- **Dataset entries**
========================================================================

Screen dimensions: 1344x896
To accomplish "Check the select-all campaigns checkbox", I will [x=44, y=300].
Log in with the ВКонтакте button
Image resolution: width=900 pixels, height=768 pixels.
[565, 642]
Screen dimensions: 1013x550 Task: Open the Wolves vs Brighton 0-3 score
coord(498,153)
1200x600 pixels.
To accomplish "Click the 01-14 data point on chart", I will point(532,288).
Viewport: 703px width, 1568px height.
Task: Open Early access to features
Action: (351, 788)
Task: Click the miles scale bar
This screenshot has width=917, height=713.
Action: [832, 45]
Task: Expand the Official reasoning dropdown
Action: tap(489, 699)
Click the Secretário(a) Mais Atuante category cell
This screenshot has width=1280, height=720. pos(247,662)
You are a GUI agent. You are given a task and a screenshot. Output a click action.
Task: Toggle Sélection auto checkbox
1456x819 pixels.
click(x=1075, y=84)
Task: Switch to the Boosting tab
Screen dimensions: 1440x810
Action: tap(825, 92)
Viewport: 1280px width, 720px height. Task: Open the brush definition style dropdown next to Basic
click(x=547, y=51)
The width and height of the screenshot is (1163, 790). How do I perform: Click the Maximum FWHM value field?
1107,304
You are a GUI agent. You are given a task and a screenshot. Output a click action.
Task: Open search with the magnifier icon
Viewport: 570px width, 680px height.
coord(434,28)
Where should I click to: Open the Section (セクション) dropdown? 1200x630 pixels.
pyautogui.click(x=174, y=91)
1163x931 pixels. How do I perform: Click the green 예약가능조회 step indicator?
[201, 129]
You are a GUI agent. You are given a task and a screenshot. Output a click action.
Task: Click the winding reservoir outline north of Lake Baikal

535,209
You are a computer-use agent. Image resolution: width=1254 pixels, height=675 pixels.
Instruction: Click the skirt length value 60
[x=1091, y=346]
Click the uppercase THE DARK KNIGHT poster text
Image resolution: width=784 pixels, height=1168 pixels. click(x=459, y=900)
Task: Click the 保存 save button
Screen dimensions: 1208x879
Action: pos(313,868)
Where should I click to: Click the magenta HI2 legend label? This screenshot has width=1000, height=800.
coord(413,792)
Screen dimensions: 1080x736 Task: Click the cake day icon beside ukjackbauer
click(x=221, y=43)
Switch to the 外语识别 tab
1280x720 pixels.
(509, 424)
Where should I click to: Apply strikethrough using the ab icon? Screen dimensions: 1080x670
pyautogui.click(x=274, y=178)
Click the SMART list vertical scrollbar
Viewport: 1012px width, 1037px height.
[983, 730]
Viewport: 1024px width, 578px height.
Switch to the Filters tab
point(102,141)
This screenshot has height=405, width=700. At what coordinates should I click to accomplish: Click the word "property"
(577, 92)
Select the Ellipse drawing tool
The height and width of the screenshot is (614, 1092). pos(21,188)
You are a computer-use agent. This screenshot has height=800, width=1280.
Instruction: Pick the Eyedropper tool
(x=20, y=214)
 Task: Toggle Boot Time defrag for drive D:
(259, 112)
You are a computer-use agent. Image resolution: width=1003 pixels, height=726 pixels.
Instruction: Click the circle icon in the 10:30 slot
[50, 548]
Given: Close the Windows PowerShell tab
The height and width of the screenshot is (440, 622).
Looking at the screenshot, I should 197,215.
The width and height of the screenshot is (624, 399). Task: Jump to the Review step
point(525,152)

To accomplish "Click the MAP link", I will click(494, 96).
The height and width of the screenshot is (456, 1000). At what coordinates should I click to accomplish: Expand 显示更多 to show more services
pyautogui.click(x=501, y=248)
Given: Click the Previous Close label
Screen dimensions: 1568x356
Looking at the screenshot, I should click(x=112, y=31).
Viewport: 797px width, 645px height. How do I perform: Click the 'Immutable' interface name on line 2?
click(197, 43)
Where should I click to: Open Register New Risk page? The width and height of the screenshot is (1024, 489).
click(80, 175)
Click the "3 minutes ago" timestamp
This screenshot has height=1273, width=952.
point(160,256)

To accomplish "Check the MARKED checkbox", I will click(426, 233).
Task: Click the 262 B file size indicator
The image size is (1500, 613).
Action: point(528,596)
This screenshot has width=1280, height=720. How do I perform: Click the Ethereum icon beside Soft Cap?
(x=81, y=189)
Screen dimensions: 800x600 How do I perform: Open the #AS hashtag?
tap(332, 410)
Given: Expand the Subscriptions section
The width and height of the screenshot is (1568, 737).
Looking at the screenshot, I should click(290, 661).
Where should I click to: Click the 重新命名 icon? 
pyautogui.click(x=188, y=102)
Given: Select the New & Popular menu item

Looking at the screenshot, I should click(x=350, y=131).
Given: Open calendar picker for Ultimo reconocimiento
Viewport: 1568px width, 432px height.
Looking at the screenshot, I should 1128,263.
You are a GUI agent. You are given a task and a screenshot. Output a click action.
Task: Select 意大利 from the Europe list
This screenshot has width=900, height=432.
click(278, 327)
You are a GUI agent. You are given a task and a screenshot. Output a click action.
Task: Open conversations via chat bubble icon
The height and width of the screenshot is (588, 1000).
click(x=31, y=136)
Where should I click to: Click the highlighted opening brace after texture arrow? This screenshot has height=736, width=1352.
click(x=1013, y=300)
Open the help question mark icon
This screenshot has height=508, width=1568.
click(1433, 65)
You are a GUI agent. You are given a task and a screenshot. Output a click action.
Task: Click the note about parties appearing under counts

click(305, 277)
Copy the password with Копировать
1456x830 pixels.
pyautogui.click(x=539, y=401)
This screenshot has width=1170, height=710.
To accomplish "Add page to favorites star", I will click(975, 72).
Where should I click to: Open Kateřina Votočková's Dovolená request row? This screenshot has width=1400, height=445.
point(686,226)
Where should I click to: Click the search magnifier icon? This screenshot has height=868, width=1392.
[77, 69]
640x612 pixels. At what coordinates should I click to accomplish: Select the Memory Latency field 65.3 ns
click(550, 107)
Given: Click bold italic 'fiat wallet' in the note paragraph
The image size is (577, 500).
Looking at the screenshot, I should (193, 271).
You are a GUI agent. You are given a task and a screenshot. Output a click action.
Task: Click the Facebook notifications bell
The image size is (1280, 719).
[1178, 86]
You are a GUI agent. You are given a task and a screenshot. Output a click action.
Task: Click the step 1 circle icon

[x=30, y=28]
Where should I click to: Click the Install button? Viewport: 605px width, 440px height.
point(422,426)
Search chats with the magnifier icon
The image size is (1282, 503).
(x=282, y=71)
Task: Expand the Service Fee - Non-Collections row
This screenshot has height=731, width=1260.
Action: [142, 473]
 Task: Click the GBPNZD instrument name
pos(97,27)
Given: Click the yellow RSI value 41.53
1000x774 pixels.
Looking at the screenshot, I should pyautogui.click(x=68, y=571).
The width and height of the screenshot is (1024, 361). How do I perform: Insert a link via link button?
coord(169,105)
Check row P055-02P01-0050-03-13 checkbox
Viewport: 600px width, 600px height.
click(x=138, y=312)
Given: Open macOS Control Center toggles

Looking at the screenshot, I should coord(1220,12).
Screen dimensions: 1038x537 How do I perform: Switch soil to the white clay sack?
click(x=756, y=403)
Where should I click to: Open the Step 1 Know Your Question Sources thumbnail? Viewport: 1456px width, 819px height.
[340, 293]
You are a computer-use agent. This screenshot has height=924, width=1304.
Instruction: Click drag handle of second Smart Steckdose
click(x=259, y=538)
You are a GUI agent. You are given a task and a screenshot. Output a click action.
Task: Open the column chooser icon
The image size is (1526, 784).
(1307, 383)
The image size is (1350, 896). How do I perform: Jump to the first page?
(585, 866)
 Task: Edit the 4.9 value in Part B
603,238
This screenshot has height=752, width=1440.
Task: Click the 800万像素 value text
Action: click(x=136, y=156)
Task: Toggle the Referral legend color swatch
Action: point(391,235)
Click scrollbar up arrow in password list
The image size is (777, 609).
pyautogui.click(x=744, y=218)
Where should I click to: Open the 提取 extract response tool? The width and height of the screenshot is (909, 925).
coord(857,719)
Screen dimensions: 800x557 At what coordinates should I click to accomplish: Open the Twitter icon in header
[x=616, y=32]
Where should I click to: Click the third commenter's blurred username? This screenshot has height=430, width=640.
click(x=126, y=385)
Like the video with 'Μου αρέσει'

========================================================================

- **Work required**
Could you rewrite the items from the line with "This screenshot has width=1280, height=720. How" up to and including the line with "Looking at the screenshot, I should 1128,263." as a two-column CSV with the headers request and answer? Give one row per item, put each field in quotes, and replace any line breaks inside a field with spaces.

- **Result for this exercise**
request,answer
"This screenshot has width=1280, height=720. How do I perform: Click the Ethereum icon beside Soft Cap?","(x=81, y=189)"
"Screen dimensions: 800x600 How do I perform: Open the #AS hashtag?","tap(332, 410)"
"Given: Expand the Subscriptions section The width and height of the screenshot is (1568, 737).","Looking at the screenshot, I should click(290, 661)."
"Where should I click to: Click the 重新命名 icon?","pyautogui.click(x=188, y=102)"
"Given: Select the New & Popular menu item","Looking at the screenshot, I should click(x=350, y=131)."
"Given: Open calendar picker for Ultimo reconocimiento Viewport: 1568px width, 432px height.","Looking at the screenshot, I should 1128,263."